- [Given text]
::::::::
Nearly 1,300 people had their medical debt paid off thanks to an upstate New York group called RIP Medical Debt.
The people who had their debt paid off received mail from the group informing them they no longer needed to pay.
Judith Jones and Carolyn Kenyon, both of Ithaca, are members of the Finger Lakes chapter of the Campaign for New York Health.
The pair discovered the nonprofit, which buys medical debt for pennies on the dollar and forgives it, and decided to launch a fundraiser.
“The further we got into it, the more we realized what a serious issue medical debt is,” Jones, a retired chemist, told the Albany Times-Union. “When you start to learn how bad the problem is, it makes you want to do more.”
In the end, the fundraiser garnered $12,500. Thanks to the low cost of the bundled medical debt portfolios, the money was used to pay off $1.5 million in medical debt. Before RIP Medical Debt bought the portfolios, the medical bills passed through multiple collection agencies and the chances of collecting the debts was deemed dubious.
The fundraiser wiped out the debt of some 1,284 people.
Daniel Lempert, a spokesman for RIP Medical Debt, said that many people who get the letter from the nonprofit think they’re fake.
“We really just want people to be aware of what a terrible problem medical debt is,” Lempert said. “And we want recipients of these letters to know this debt is finally off their credit report.”
Medical Debt Statistics
Medical debt can disrupt lives for years, with more than a quarter of adults in the United States struggling to pay their medical bills, according to the Kaiser Family Foundation. That includes 53 percent of people without health insurance and 20 percent of those with health insurance, according to a survey the foundation conducted in 2016.
Of people struggling with medical bills, 61 percent said the problems led to difficulty in paying other bills as a result of the debt.
Medical expenses account for roughly four percent of bankruptcies among nonelderly adults in the United States, researchers with the Massachusetts Institute of Technology (MIT) said in a study published in March.
Researchers said the study’s findings showed that medical bills don’t often cause bankruptcies but do produce a range of problems for people.
“It doesn’t mean there aren’t really adverse economic consequences from adverse health,” MIT economist Amy Finkelstein, co-author of the paper outlining the findings, said in a statement. “It just turns out they’re not [strictly] about bankruptcy. They’re much more about lost employment and earnings.”
The study’s main source of data was hospitalization records from the years 2003 through 2007 and credit reports from 2002 through 2011 in California for people 26 or older. The records included approximately 780,000 people with health insurance and 150,000 people without insurance.
And the researchers noted that medically caused bankruptcies among the elderly are quite low, since they’re likely to be retired and have Medicare.
“We suspect what’s driving the [level of] bankruptcy we find is the fact that some people lose their job because of adverse health, and in turn that causes them to go bankrupt,” Finkelstein said. “That’s just not going to [apply to] the elderly, because they’re not working, so they don’t have the labor market risk from poor health.”
::::::::
- [Exercise data]
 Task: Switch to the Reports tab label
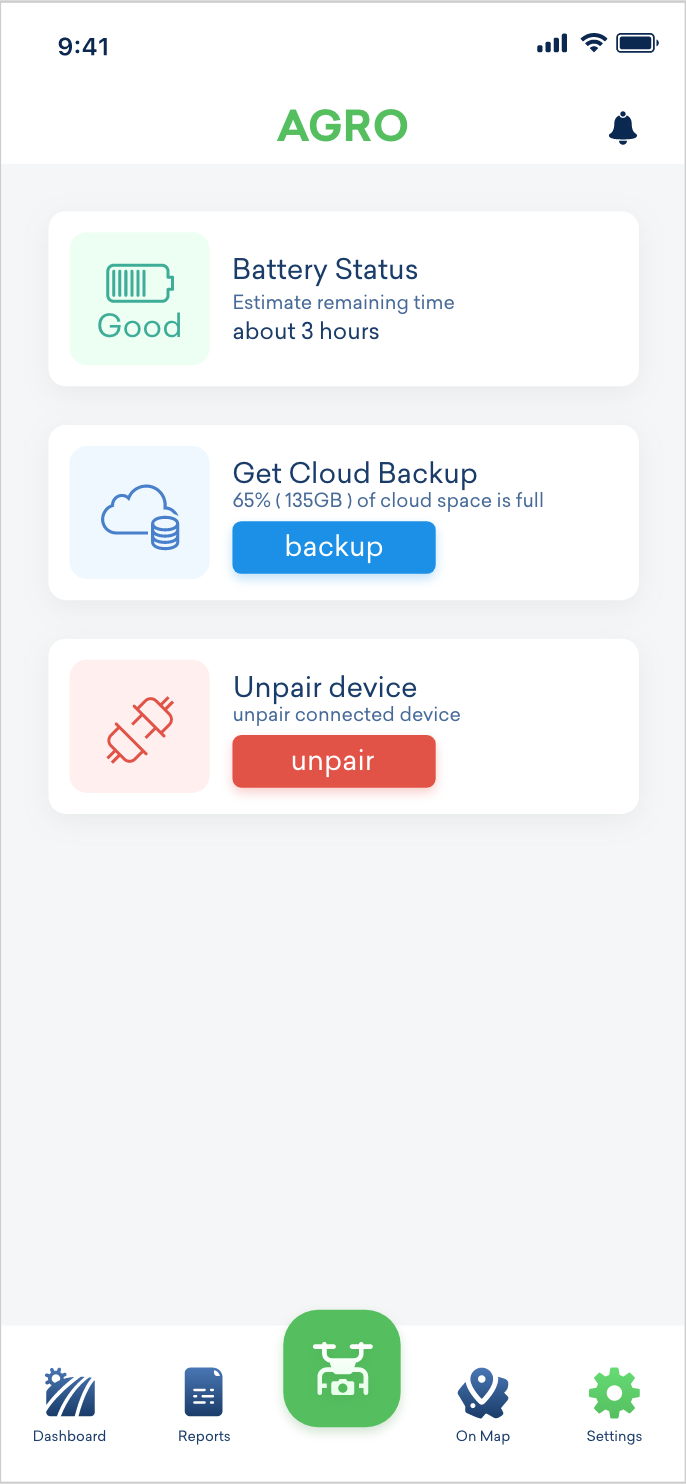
::::::::
- [Exercise prompt]
Please rewrite the medical debt article between "The people who" and "launch a fundraiser.", inclusive, changing every "fundraiser" to "donation drive".

- [Answer to this problem]
The people who had their debt paid off received mail from the group informing them they no longer needed to pay.
Judith Jones and Carolyn Kenyon, both of Ithaca, are members of the Finger Lakes chapter of the Campaign for New York Health.
The pair discovered the nonprofit, which buys medical debt for pennies on the dollar and forgives it, and decided to launch a donation drive.